Will he want to balance the ticket politically with an unabashed conservative, or choose a Southerner or will he pick a Hispanic or does he opt for a female running mate...

The news media much prefer to cover this topic than the daily grind of campaign stops in swing states.

All this speculation and intrigue is about an office that nobody could surely want. It's makes Jim Hacker's job as Minister for Administrative Affairs in Yes Minister look positively powerful, and has been subject to ridicule down the ages, mostly recently in Armando Iannucci's HBO comedy Veep.

The top three on most shortlists to be Romney's vice presidential running mate are Rob Portman, a well-regarded senator from Ohio, the bright young GOP star Marco Rubio from Florida and the ambitious New Jersey governor Chris Christie.

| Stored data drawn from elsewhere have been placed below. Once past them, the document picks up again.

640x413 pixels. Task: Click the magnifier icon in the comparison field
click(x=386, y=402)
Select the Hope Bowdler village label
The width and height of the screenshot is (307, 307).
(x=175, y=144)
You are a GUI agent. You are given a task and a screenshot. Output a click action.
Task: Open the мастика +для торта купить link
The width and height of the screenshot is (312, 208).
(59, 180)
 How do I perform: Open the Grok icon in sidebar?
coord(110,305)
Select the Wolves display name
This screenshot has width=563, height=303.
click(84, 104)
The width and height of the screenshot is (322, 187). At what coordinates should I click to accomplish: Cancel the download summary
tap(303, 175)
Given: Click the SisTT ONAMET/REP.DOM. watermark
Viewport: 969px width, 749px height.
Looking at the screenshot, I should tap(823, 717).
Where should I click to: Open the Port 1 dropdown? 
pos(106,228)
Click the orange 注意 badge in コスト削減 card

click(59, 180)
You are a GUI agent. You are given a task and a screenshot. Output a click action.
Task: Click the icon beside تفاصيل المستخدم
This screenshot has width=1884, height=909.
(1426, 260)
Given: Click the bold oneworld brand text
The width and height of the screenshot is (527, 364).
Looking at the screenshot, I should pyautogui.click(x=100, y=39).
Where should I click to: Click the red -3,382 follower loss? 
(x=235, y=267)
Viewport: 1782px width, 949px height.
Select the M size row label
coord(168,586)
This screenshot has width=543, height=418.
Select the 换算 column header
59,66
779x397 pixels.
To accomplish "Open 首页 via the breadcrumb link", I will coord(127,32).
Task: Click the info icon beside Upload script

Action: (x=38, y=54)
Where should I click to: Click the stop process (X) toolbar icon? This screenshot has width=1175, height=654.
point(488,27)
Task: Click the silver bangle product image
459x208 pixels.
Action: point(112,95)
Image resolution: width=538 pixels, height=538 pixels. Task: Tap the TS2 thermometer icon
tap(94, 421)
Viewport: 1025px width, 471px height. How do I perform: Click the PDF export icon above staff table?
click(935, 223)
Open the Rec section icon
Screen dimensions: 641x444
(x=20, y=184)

One wonders why any of them would give up their strong power bases in favour of a powerless office that only offers the distant and dim prospect of the presidency. The White House will only come their way either with the unlikely passing of a fit and healthy President Romney or via the GOP nomination in eight years time. That's if Romney wins.

If the Romney ticket loses against Obama they will be a busted flush. One only has to look to Jack Kemp (1996), Joe Liebermann (2000), John Edwards (2004) or Sarah Palin (2008) to see the political prospects of a losing veep candidate.

The best route to the presidency is to be a state governor or a charismatic senator; not toiling around the country in the back of Air Force Two on the rubber chicken fundraising circuit.

If you want to be president one day you're better off ignoring Romney's calls this summer.

Whether it's Portman, Rubio, Christie or anyone else with career ambitions who gets the call they would do best to follow the example of the legendary Senator Daniel Webster who when offered the job simply responded "I do not intend to be buried until I am dead."